Die COVID-19 Pandemie hat aber auch positive Effekte die auch weiterhin bestehen bleiben sollten. „Das soziale Engagement in den Wohnheimen und Institutionen war beeindruckend. Genauso bei der ehrenamtlichen Hilfe für die ältere Bevölkerung im Alltag hat man gesehen wozu eine Gesellschaft fähig ist. Dazu stellt die Abschaffung der Genehmigungspflicht für Antidementiva eine wesentliche Erleichterung für die Betroffenen und deren Angehörige dar,“ so Univ.-Prof. Dr. Reinhold Schmidt.
Neue Studie gibt Hoffnung
„Leider sind wir in der der Therapie immer noch auf dem Stand wie vor etwa 15 Jahren. Die ersten „Impfungen“ bei Alzheimer-Erkrankung zeigen in der Behandlung leider nur wenig Wirkung. Somit ist weiterhin die Prävention und die Früherkennung der wichtigste Pfeiler in der Behandlung der Alzheimer-Erkrankung“, so Univ.-Prof. Dr. Peter Dal-Bianco.
„Bislang gibt es in der medikamentösen Therapie der Alzheimer-Erkrankung keine Medikamente, die auf die grundlegenden Mechanismen der Erkrankung einwirken. Nachdem in den letzten Jahren alle großen Therapiestudien im Bereich der Demenz enttäuschend verliefen, findet derzeit der Wirkstoff Aducanumab besondere Beachtung. Die Substanz setzt an den für die Alzheimer-Krankheit charakteristischen Amyloid beta – Ablagerungen im Gehirn an.

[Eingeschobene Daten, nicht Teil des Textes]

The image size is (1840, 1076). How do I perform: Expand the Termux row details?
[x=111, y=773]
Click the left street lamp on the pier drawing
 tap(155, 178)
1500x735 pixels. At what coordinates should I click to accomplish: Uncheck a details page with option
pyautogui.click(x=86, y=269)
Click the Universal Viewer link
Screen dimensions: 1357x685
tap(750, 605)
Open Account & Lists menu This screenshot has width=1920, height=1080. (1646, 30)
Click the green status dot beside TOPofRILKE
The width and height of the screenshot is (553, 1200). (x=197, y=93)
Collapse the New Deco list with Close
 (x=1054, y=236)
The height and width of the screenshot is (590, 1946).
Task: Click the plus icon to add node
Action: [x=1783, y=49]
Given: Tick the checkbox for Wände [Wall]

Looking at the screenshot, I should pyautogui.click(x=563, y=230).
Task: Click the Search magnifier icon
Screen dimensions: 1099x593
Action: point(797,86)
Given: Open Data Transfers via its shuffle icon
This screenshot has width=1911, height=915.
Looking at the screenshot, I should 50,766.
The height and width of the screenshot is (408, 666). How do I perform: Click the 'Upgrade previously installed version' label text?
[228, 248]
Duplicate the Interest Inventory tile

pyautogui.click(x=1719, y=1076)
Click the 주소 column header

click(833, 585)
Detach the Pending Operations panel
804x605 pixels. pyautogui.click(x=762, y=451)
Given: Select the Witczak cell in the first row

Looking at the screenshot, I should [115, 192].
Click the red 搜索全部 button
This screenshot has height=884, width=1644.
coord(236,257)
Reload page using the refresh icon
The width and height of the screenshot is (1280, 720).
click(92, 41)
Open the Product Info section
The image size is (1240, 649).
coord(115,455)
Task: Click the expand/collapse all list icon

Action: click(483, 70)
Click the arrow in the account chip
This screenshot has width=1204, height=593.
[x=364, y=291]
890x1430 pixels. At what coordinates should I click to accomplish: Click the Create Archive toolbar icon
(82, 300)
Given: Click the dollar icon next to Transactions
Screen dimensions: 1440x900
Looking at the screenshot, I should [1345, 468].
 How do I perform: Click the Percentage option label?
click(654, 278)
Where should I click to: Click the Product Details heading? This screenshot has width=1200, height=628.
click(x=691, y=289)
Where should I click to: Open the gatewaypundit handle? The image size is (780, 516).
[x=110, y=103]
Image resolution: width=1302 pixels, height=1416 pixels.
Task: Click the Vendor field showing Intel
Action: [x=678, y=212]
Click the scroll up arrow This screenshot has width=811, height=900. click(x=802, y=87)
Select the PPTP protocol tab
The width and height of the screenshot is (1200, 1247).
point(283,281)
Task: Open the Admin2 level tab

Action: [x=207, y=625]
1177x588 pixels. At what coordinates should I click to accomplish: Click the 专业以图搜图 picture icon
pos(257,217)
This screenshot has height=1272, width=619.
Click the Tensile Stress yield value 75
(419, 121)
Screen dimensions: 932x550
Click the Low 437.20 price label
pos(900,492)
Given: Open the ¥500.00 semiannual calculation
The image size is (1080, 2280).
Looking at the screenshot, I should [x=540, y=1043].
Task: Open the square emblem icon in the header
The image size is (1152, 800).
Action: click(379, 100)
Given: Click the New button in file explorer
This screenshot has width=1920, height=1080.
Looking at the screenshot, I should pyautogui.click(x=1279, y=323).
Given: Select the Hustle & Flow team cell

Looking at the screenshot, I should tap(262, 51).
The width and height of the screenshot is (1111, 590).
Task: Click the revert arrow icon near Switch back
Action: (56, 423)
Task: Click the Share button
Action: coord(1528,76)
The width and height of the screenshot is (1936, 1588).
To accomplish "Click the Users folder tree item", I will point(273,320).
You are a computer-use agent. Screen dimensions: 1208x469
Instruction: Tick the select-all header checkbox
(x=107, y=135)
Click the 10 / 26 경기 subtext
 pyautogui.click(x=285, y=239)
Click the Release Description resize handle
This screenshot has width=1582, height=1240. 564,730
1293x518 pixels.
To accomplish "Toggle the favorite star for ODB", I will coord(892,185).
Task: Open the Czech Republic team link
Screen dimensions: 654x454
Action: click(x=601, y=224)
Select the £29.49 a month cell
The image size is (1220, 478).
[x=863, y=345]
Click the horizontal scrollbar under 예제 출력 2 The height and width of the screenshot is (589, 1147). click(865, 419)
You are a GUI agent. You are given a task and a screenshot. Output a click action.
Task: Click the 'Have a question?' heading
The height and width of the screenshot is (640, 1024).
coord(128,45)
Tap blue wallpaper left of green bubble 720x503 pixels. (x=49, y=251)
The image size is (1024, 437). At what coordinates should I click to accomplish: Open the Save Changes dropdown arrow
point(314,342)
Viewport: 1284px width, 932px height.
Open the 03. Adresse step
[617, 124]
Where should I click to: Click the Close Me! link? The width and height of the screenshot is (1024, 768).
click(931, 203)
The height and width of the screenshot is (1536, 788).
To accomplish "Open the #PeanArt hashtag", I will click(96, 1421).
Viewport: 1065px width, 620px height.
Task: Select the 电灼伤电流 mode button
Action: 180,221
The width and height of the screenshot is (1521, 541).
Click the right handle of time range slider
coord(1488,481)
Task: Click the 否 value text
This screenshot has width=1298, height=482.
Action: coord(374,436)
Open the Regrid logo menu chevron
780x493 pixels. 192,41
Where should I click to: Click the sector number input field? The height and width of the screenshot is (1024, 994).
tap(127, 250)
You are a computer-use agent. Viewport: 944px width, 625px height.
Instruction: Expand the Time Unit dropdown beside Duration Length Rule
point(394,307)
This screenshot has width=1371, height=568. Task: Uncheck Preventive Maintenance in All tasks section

Zuletzt veröffentlichte Studienergebnisse zeigten in PatientInnen mit milder Alzheimer Demenz eine leichte Verzögerung der kognitiven Einbußen. Die Herstellerfirma hat im Juli 2020 eine Zulassung für Aducanumab vorerst in den USA beantragt. Die neuen Daten geben Anlass zu vorsichtigem Optimismus. Eine zuverlässige Beurteilung der Wirksamkeit kann aber erst erfolgen, wenn die Daten aus weiteren klinischen Versuchen mit Aducanumab vollständig vorliegen.
Trotzdem lässt sich der Ausbruch von Alzheimer und anderen Demenzformen auch jetzt schon durch einen gesunden Lebensstil deutlich verzögern. Dabei spielt bereits die Lebensphase zwischen dem 40. und 60. Lebensjahr eine bedeutende Rolle. Wer bereits in frühen Jahren auf sich und seinen Körper achtet, verringert das Risiko für neurodegenerative Erkrankungen im Alter“, so Assoc. Prof. Priv.-Doz. Dr.in Elisabeth Stögmann, Leiterin der Ambulanz für Gedächtnisstörungen und Demenzerkrankungen an der Universitätsklinik für Neurologie in Wien.